**Your instructions**
Rewrite all of the data below with every "Screen dimensions" changed to "Display size" and everything else left unchanged. Omit the pictures from your version.

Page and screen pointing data

☆ ☆ ☆

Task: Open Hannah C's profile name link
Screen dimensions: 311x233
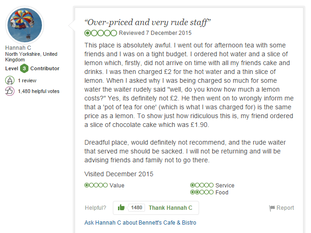Action: 18,48
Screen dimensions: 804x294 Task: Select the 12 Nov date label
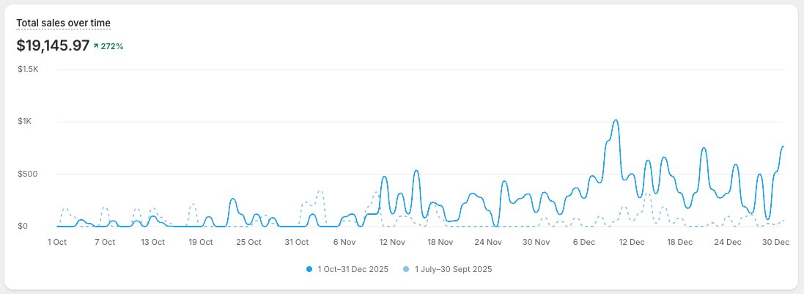pos(392,241)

☆ ☆ ☆

**Answer for the task**
Task: Open Hannah C's profile name link
Display size: 311x233
Action: 18,48
Display size: 804x294 Task: Select the 12 Nov date label
pos(392,241)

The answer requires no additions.